Cultura de malucx

Rafel Lage é pesquisador autônomo de movimentos contraculturais no Brasil. Diretor do documentário ‘Malucos de Estrada’, Rafael – um ‘maluco’ ele mesmo – transmite nesta entrevista, algo do espírito e do imaginário comum a muitas destas pessoas que habitam espaços públicos.

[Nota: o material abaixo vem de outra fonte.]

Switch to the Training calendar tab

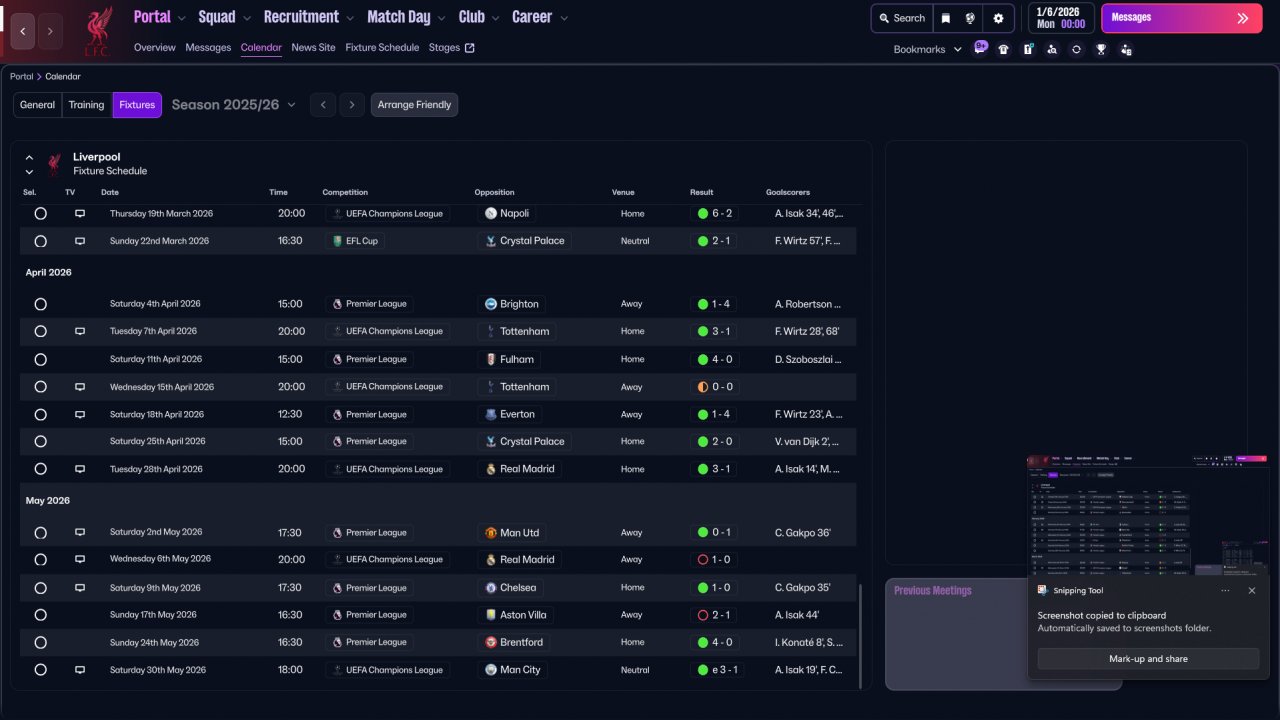[x=86, y=105]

Para o que nos interessa, vale destacar que estes ‘viajeros’ de que fala Rafael – também acrobatas, palhaços, mímicos, músicos, e malabaristas além de artesãos – estão entre estas pessoas que espontaneamente ‘surgem’ em espaços como ocupações (squats). Ao propor o reconhecimento da riqueza e das singularidades deste movimento, o Espaço Incerto pretende assegurar a abertura de canais para que ele se desenvolva mais plenamente, como uma espécie de veículo para a ‘desescolarização’ da sociedade. Não se trata com isso de propôr a instrumentalização do movimento, mas antes de reconhecê-lo mais propriamente a partir de suas próprias potencialidades, como uma espécie de circo-escola descentralizada, muito próximo do que propõe a ‘Pedagogia Profana’ de Jorge Larrosa. A proposta do projeto Brota de desenvolver espaços abertos e ocupações com foco sobre coisas como agroecologia e soberania alimentar, teria em vista, como “público-alvo”, não apenas o movimento de luta por moradia, principais beneficiários no caso das ocupações, mas também  estas pessoas que seriam então assumidas como arte-educadoras. Vale considerar em relação à proposta, a experiência de coletivos como o da Ouvidor 63 (SP), El Quinto (PR), ou o trabalho que o coletivo da ex-Kuna Libertária vem realizando na ocupação Saraí, em Porto Alegre (RS).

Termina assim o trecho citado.